If you have oil and gas company-related clients, you should know that sales and use taxes can have a significant financial impact on drilling and completion cost centers.
In times of falling prices, monitoring sales tax expenditures and vendor tax collection is especially important. Because laws are complex, and large outlays of sales tax can easily be incurred during drilling, completion and daily operations, opportunities to both avoid exposure and more often, to reduce overpayments of tax, abound.
This article is intended to provide a high level overview of how these taxes typically affect producers in states with substantial oil and gas activity. Note that the states listed below are included in order of their rankings for production of oil and gas.
Oil and gas producers doing business in Texas must understand sales and use tax laws which are particularly complex.
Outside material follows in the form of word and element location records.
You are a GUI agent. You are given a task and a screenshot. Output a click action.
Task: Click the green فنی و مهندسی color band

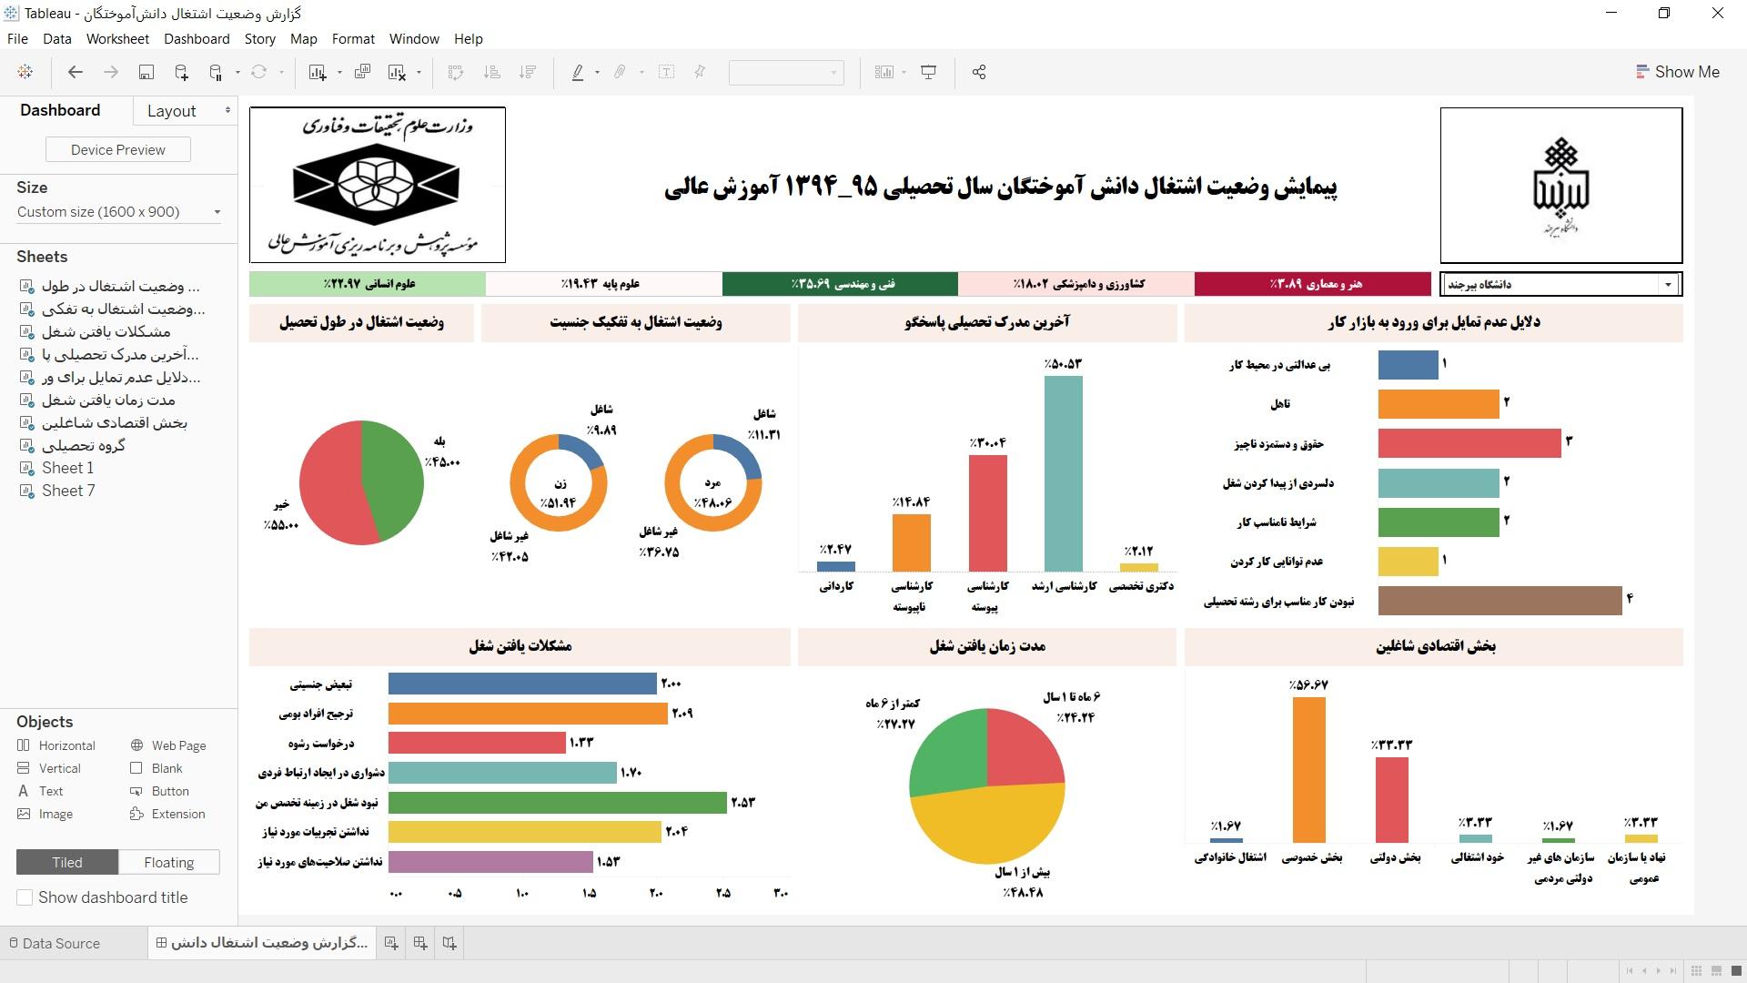point(839,284)
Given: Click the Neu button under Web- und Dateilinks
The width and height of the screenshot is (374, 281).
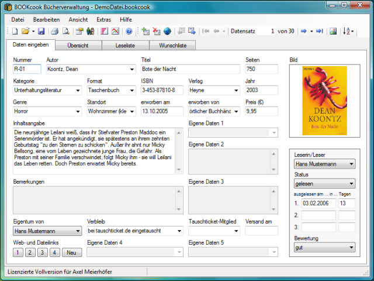Looking at the screenshot, I should point(71,252).
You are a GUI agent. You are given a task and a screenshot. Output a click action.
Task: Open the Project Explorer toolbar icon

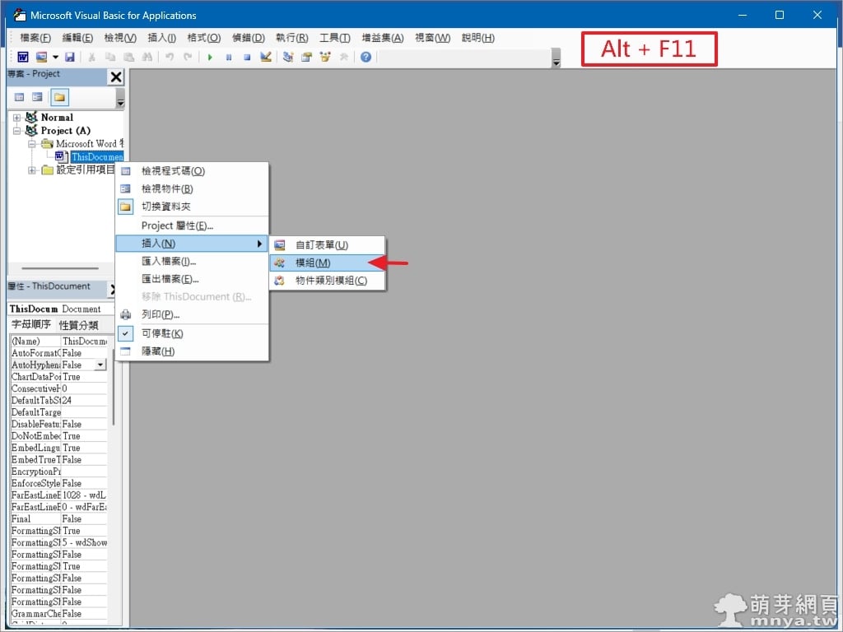click(x=288, y=57)
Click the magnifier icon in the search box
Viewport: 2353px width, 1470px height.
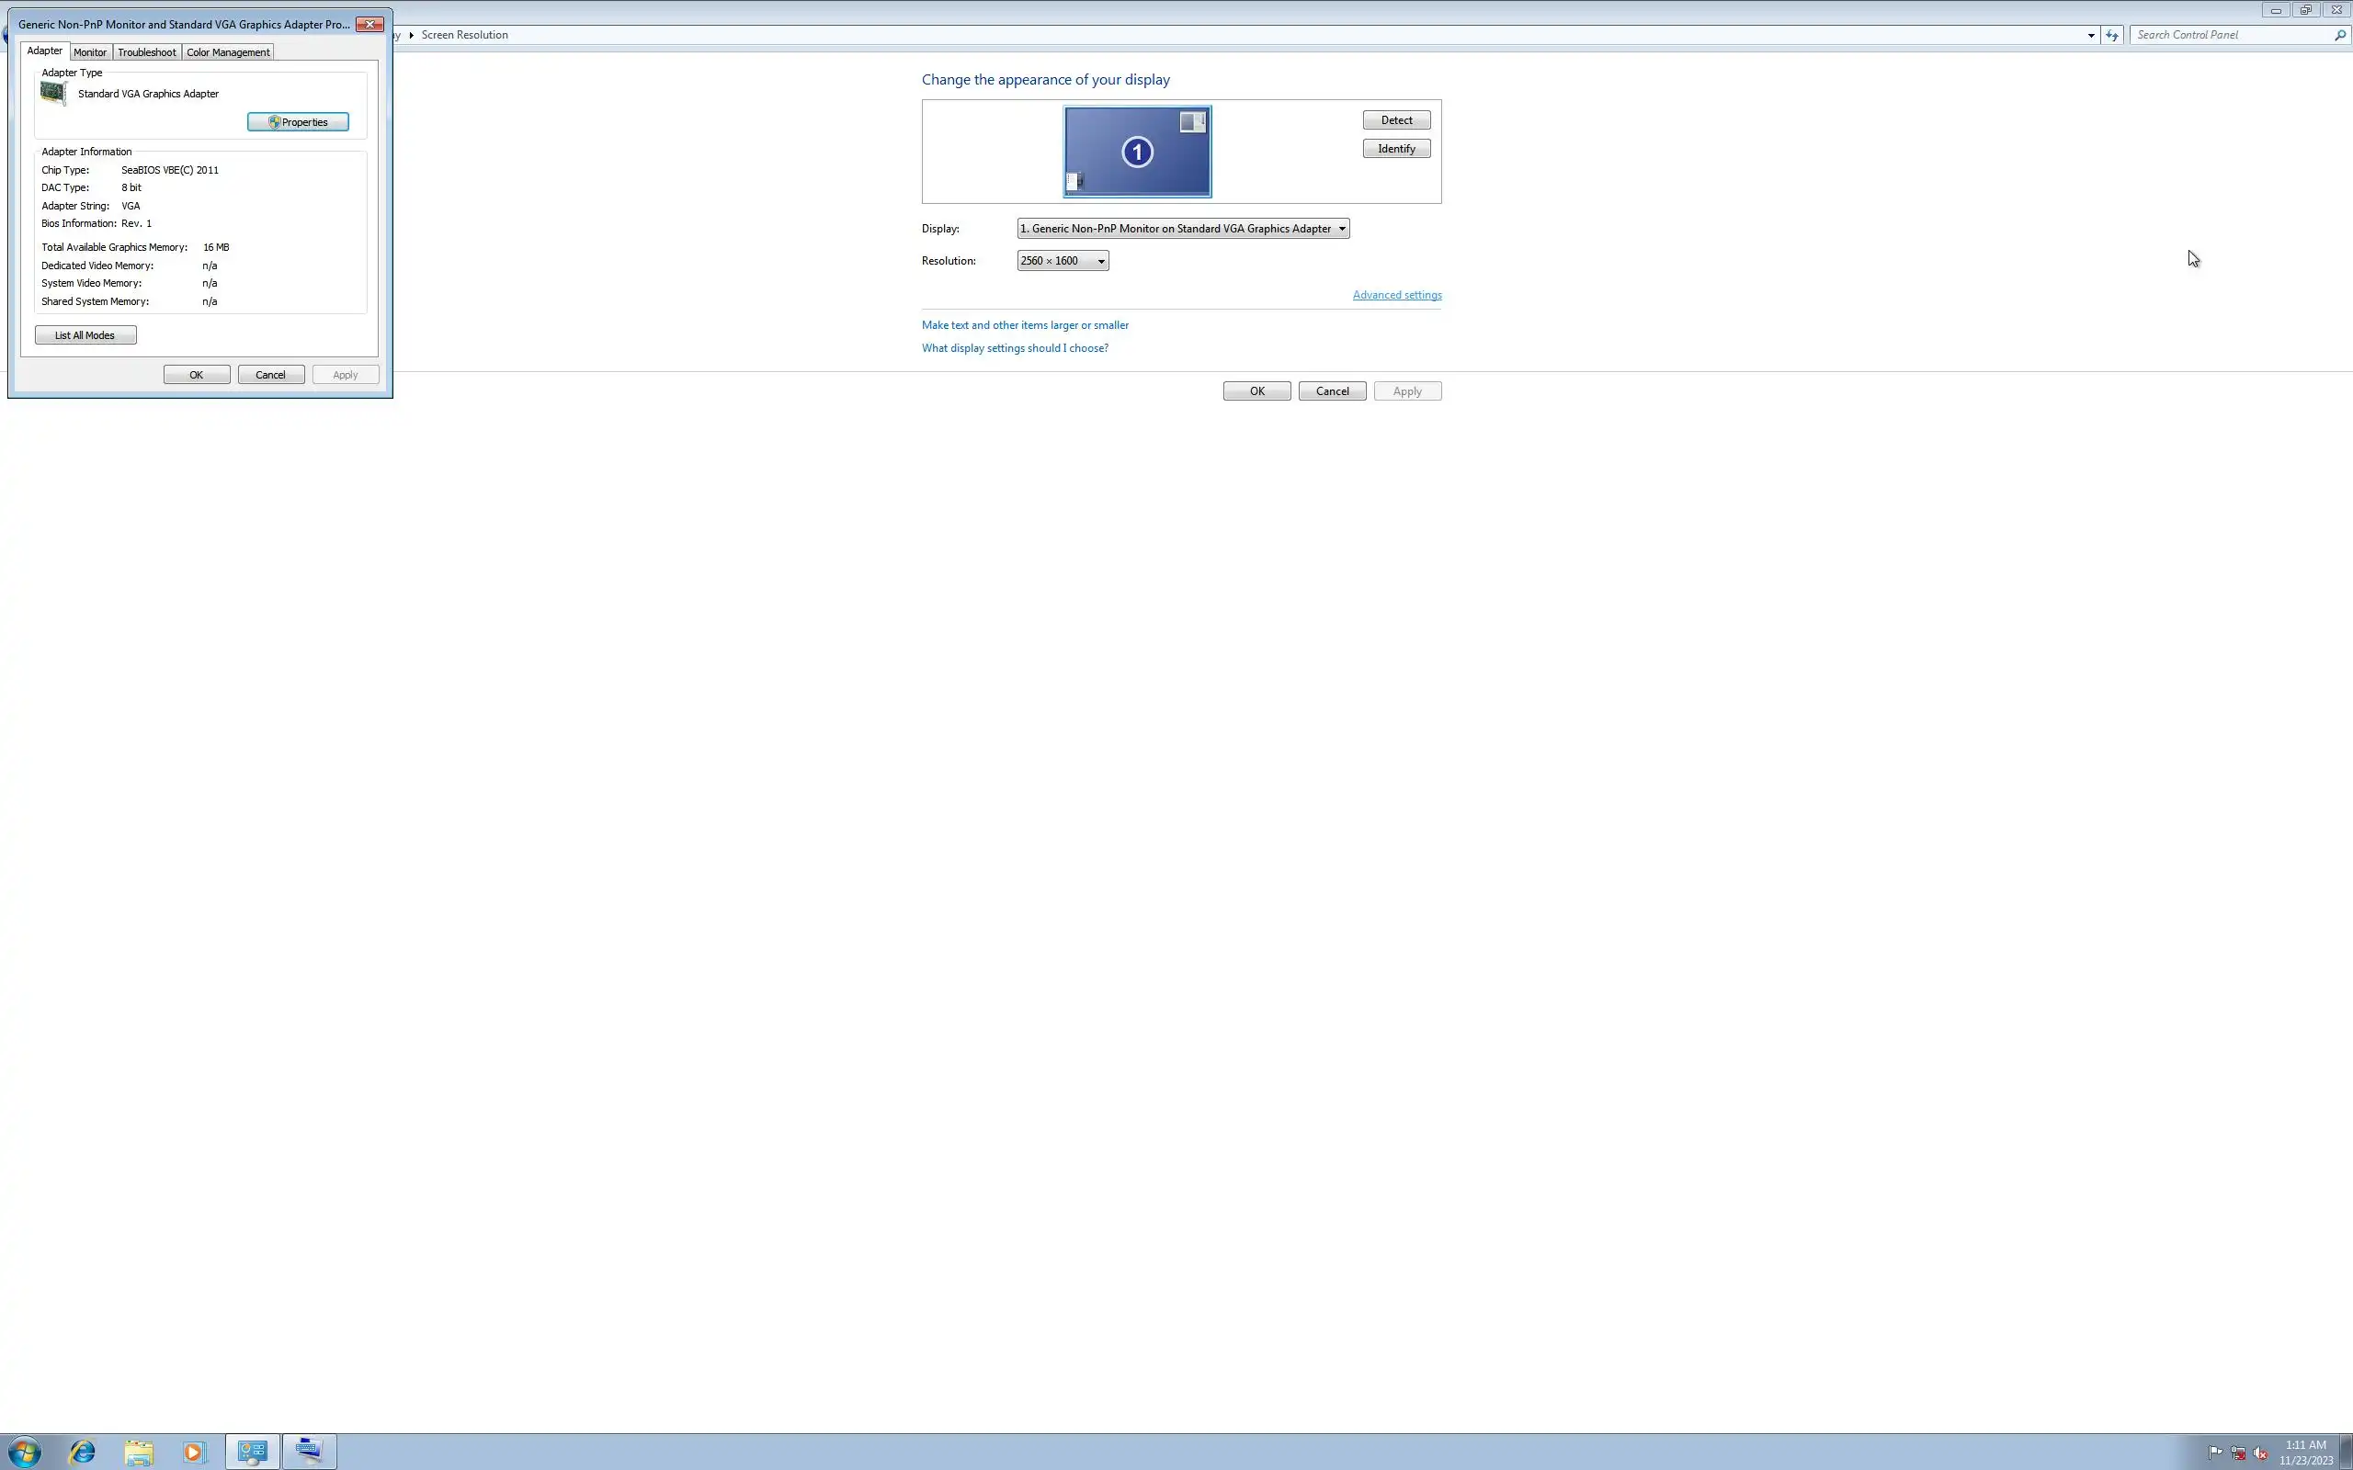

Specifically: pertaining to oil and gas producers is complex because of the following issues:
Texas’ manufacturing exemption applies to certain equipment at lease sites, Texas imposes taxes on a wide range of services, Texas’ construction and contractor sales tax rules are uniquely intricate, and other special tax provisions are often applicable.
While Texas does not provide a general exemption for mining or drilling equipment, the manufacturing exemption provided in Tex. Tax Code Ann. § 151.318 is deemed to apply to equipment that makes or causes a chemical or physical change to the product. The exemption typically applies to scrubbers, separators, heater treaters, chilling units (for gas), amine units, dehydrators and similar equipment used at well sites, as well as much of the equipment used in in gas processing plants.
Likewise, repairs and consumables used in these processes are exempt from tax. A separate exemption applies to equipment used to prevent pollution, including the re-use of water in hydraulic fracturing.